▶ TASK OBJECTIVE: Extend the biography of filmmaker Pavel Cuzuioc beyond its final sentence.

Pavel Cuzuioc (born 1978) is an Austrian, Moldovan, Romanian filmmaker.

Early life and education
Cuzuioc was born in Moldova. After studying law in Bucharest, Romania, he graduated from the State University of Moldova. In 2000, Pavel moved to Austria, where he took a Post-Graduate Diploma in International Studies at the Diplomatic Academy of Vienna. From 2003, he followed courses on film directing at the University of Music and Performing Arts Vienna, and since then has been working as a filmmaker in Austria, Romania, and Moldova.

Career
Pavel's films have been screened and won several awards at various international film festivals such as Locarno Film Festival, IDFA, Hot Docs, Sheffield Doc/Fest, Clermont-Ferrand, Tallinn Black Nights Film Festival, DocAviv, TIFF, FIPA, VIENNALE, and others.

▶ DATASET EXCERPTS:
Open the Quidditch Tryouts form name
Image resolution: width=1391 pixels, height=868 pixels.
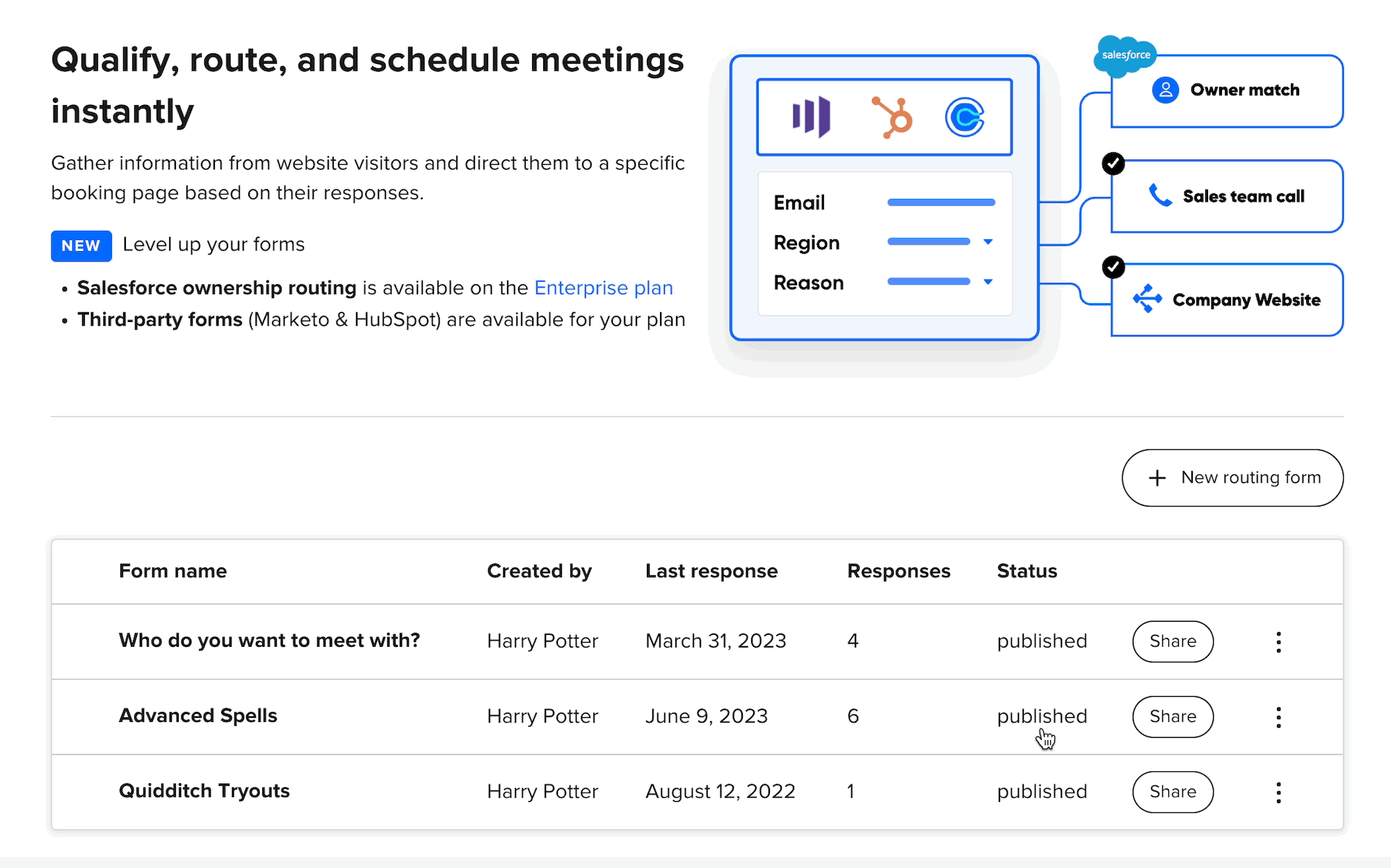point(204,791)
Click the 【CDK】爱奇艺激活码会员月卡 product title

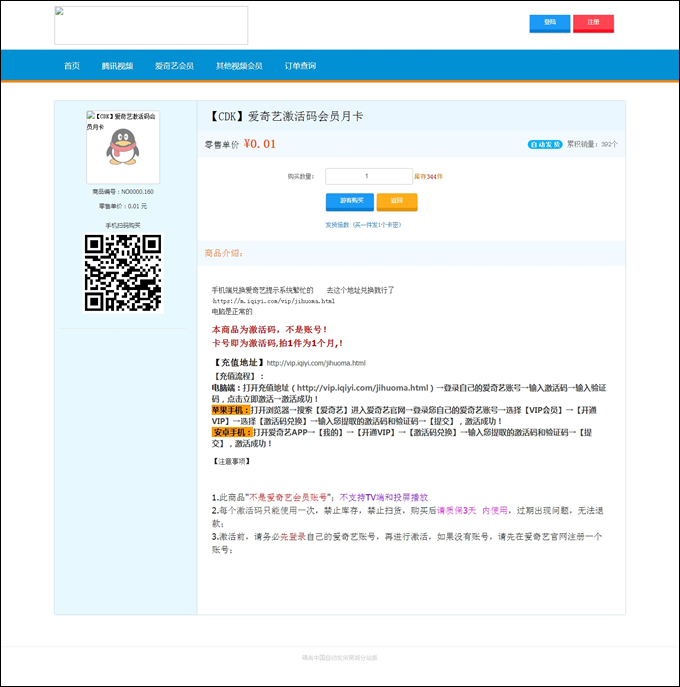[286, 117]
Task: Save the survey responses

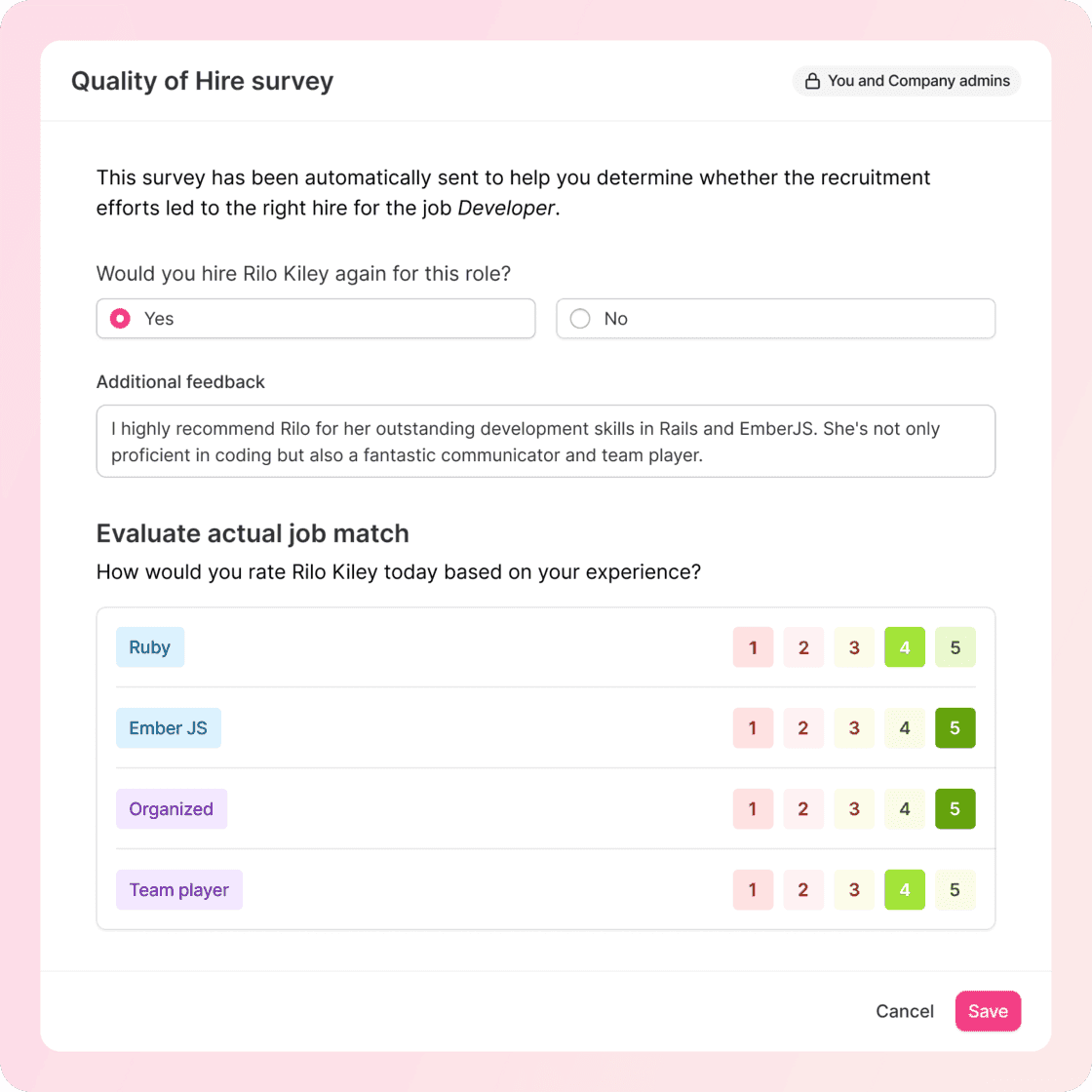Action: [x=988, y=1010]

▶ THE ANSWER:
Cuzuioc's DOINA GROPARILOR aka DIGGING FOR LIFE (2011) is a 55 minutes documentary, produced by HBO Europe, on the career gravediggers at Moldova's Doina cemetery—the largest in Eastern Europe, comprising some 250,000 graves spread out over two million square meters of land. The film was screened in 2012 at TIFF, FIPA, Astra Film Festival and at Lincoln Center in New York City during the Making Waves: New Romanian Cinema Festival.

His short film RAISA (2015), starring Cristina Flutur, was selected on over 100 festivals, including Clermont-Ferrand, Cottbus, Fribourg, Vienna Independent Shorts and won several awards at the Tallinn Black Nights Film Festival, Sunscreen Film Festival (USA), Kyrgyzstan ISFF, International FF of Uruguay, Seanema Film Festival (Montenegro). RAISA was broadcast on ARTE and HBO CE.

Before the theatrical release in Austria, Cuzuioc's SECONDO ME (2016) documentary premiered in Semaine de la Critique  of Locarno Film Festival and had its North American premiere at Hot Docs Canadian International Documentary Festival, Canada. The film won Best Cinematography Award at DOCUART Film Festival in Bucharest, Romania and the Audience Award at Cronograf Film Festival in Chisinau. SECONDO ME was broadcast in March 2019 on 3sat.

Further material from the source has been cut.